ローリングストック法を実践するには、まず一人あたり最低3日分、可能であれば1週間分以上の飲料水や食料の備蓄量を設定します。
要配慮者がいる場合は2週間分が目安です。
以下では、ローリングストック法の活用方法を紹介します。
- ローリングストック法を導入すべき理由
- 日常で取り入れるコツ
ローリングストック法を導入すべき理由
災害時の食料供給では、栄養バランスや食品の多様性が課題とされており、ローリングストック法を取り入れることで常に新しい状態の非常食を確保できます。

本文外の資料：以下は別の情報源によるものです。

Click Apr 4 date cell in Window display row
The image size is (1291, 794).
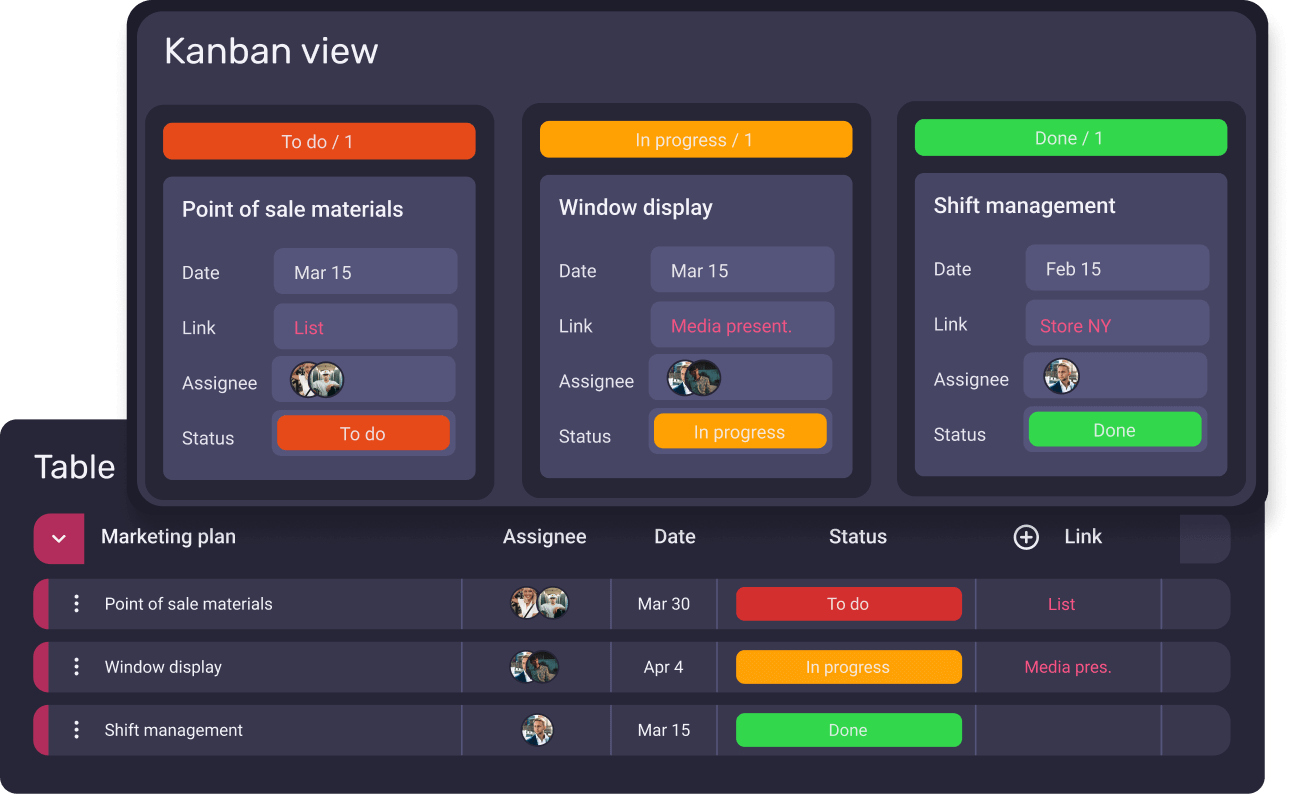click(x=663, y=667)
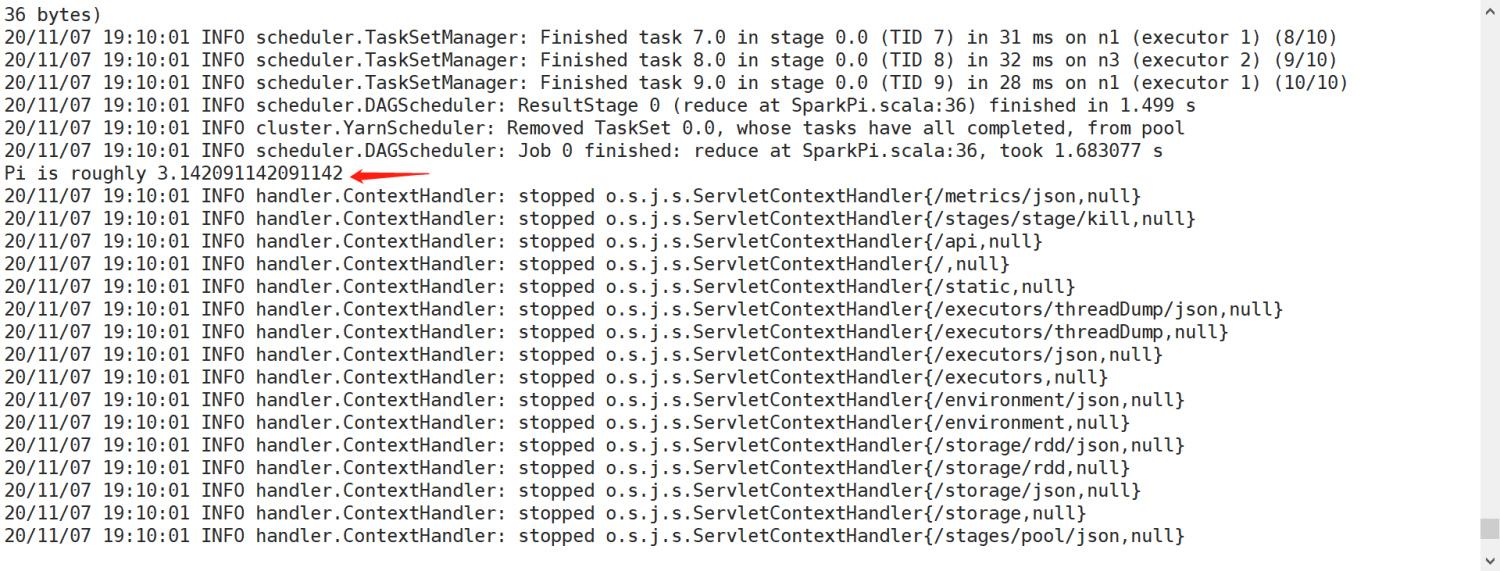
Task: Click the vertical scrollbar thumb
Action: click(x=1489, y=529)
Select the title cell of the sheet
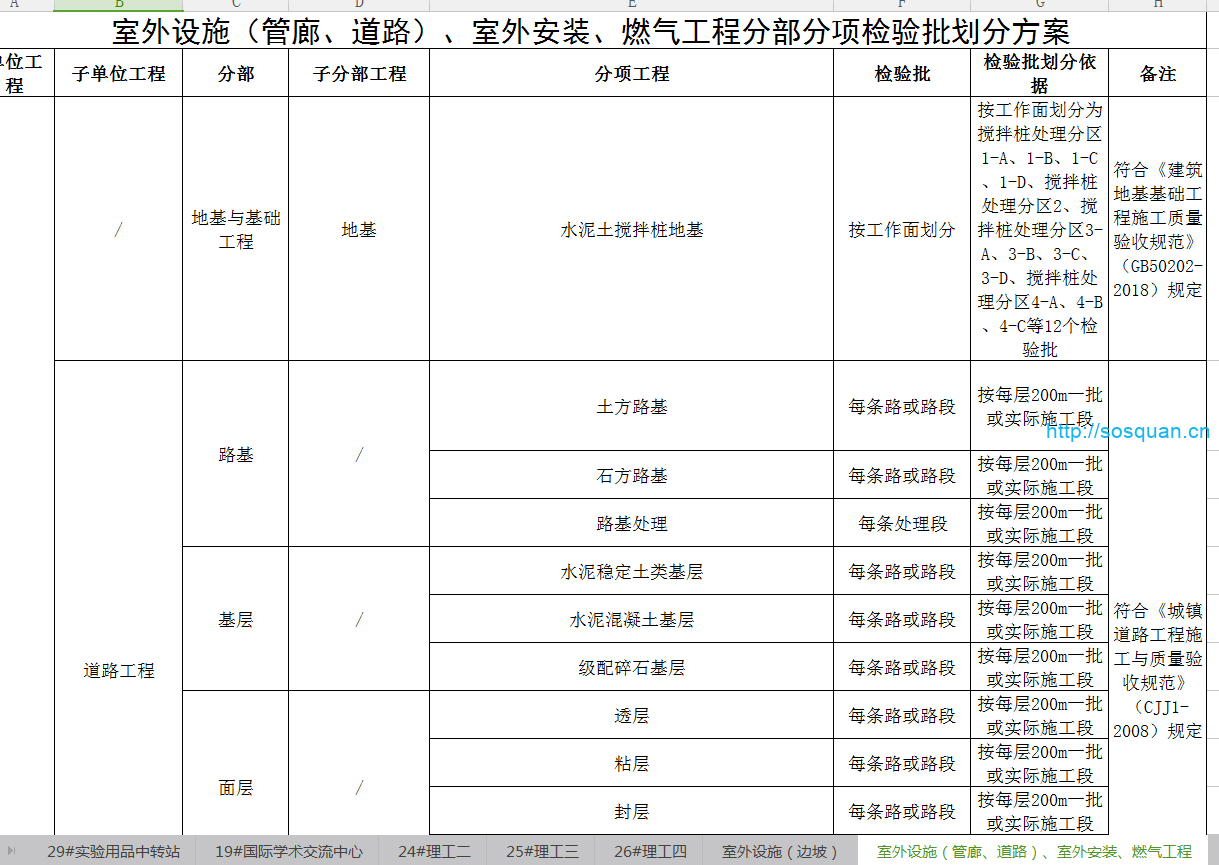This screenshot has width=1219, height=865. point(590,31)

また、普段から食べ慣れた食品を中心に備蓄することで、災害時のストレスや食欲低下を防ぎやすくなります。
非常食専用品と比較して費用を抑えられる点や、賞味期限切れによる食品ロスの削減も大きな利点です。
さらに、カセットコンロやガスボンベなどの調理資材も合わせて備蓄すれば、被災時に温かい食事を摂取することができ、心身の安定にもつながります。
日常で取り入れるコツ
ローリングストック法を日常に取り入れるには、家族が普段食べている食品を多めに備え、古いものから順に消費し、使った分をすぐ補充する習慣を作ることが重要です。
月1回のチェック日を設け、栄養バランスを考慮しつつ主食・副食・野菜類・お菓子を組み合わせて備えると継続しやすくなります。
調理不要で常温保存でき、1回で食べ切れる食品が適しており、備蓄管理にはアプリの活用も効果的です。
生活用品にも同様の手法を応用することで、災害時への備えを強化できます。
防災食品は味・保存・栄養で選ぶのが最適
災害時に備えて防災食品を備蓄することは、健康維持や生活復旧を早めるために重要です。
最低3日分、可能であれば1週間分の食料と水を目安に用意し、特に高齢者や乳幼児など要配慮者には個別の備えが求められます。
選定時は、調理不要・長期保存・栄養バランス・アレルギー対応などに注目しましょう。
備蓄には「ローリングストック法」を活用し、日常的に消費・補充を行うことで管理負担を軽減できます。